1979 sectarian killing in Syria

The Aleppo Artillery School massacre was a sectarian massacre of Syrian Army cadets on 16 June 1979. It was carried out by a handful of members of the Muslim Brotherhood's Fighting Vanguard led by Adnan Uqla and Ibrahim al-Youssef, without the permission of the leader of the Fighting Vanguard, Hisham Jumbaz. The Muslim Brotherhood in Syria later tried to cover up their involvement in the massacre by condemning it, but the Syrian government decided to conduct a large-scale crackdown against it to prevent any reoccurrence.

==Massacre==
The massacre occurred on 16 June 1979, in the Ramouseh district of the city of Aleppo, Syria, at the Aleppo Artillery School. An officer on duty, Ibrahim al-Youssef, and members of the Fighting Vanguard (at-Tali’a al-Muqatila) and led by ʿAdnan ʿUqla, massacred 83 Alawi cadets in the Aleppo Artillery School. The duty officer in charge of the school called Alawite cadets to an urgent morning meeting in the mess hall of the school; when they arrived, he and his accomplices opened fire on the unarmed cadets with automatic weapons and grenades. The incident marked the beginning of full scale urban warfare of the Syrian Muslim Brotherhood against the ruling Alawites.

==Reaction==
On 22 June, the Syrian interior minister, Adnan al-Dabbagh, accused the Muslim Brotherhood of the massacre. Although the principal targets were members of the Alawite sect, the Syrian Minister of Information, Ahmad Iskander Ahmad, stated that the murdered cadets also included Christians and Sunni Muslims. In a statement distributed on 24 June, the Muslim Brotherhood organization denied that it had any prior knowledge of the massacre nor involvement in it. It also accused the Syrian government, then led by the Alawite President Hafez al-Assad, of trying to tarnish the image of the Muslim Brotherhood, speculatively because it was influential among the Syrian public. Overall, Syrian Islamists differed in their response to the massacre, however, with differing beliefs about the role of this kind of violence as a resistance tactic against the regime.

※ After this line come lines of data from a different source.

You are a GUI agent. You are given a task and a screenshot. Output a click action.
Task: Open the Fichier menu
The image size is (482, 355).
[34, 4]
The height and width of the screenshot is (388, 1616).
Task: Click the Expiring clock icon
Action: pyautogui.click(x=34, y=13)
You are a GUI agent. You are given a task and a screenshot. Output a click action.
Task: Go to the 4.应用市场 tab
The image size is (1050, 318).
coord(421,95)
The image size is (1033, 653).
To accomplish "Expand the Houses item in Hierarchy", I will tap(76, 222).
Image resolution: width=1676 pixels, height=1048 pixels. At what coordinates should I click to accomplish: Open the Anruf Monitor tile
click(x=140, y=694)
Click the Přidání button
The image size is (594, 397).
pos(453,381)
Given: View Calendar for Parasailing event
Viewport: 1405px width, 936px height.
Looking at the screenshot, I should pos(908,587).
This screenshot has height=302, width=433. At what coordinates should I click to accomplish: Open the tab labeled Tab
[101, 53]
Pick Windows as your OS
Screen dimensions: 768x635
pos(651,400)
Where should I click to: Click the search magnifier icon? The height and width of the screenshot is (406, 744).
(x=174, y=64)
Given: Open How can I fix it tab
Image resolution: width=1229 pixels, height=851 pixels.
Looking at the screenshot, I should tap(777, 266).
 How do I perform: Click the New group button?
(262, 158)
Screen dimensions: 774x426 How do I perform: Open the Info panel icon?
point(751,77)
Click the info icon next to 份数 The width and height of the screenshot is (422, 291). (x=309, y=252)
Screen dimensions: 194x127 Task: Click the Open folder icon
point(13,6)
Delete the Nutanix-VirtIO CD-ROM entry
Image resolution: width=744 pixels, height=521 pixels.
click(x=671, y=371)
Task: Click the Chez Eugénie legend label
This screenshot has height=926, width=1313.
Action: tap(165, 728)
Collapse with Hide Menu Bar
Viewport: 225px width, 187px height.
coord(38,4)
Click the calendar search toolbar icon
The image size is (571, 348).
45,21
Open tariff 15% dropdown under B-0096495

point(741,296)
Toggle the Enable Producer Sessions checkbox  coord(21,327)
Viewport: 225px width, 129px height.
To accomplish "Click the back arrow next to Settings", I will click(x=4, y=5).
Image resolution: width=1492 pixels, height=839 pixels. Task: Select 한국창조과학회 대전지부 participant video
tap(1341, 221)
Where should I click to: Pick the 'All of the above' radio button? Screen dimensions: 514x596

The Syrian government responded by sentencing to death an estimated 15 prisoners belonging to the "Islamic resistance movement," all of whom were also accused of being Iraqi agents. Following the massacre, terrorist attacks became almost a daily occurrence, particularly in Aleppo and other northern cities. The government usually attributed these attacks to the Muslim Brotherhood, but as the armed resistance gained wider popular support and other, loosely defined, armed groups appeared, it became difficult to determine the extent of the Brotherhood's involvement.